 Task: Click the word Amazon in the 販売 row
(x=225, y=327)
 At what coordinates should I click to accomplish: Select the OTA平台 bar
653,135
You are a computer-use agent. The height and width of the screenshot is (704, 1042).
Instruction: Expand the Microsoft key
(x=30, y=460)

+ + + + + + +

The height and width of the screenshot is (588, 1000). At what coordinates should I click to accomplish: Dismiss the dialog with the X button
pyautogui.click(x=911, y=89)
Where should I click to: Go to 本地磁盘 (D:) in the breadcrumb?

+ + + + + + +

**Problem to solve:** Everything from the line containing "Task: Click the word Amazon in the 販売 row" through the line containing "You are a computer-use" in the material above should be retyped exactly, both ends included, and nothing more.

**Exercise answer:**
 Task: Click the word Amazon in the 販売 row
(x=225, y=327)
 At what coordinates should I click to accomplish: Select the OTA平台 bar
653,135
You are a computer-use agent. The height and width of the screenshot is (704, 1042).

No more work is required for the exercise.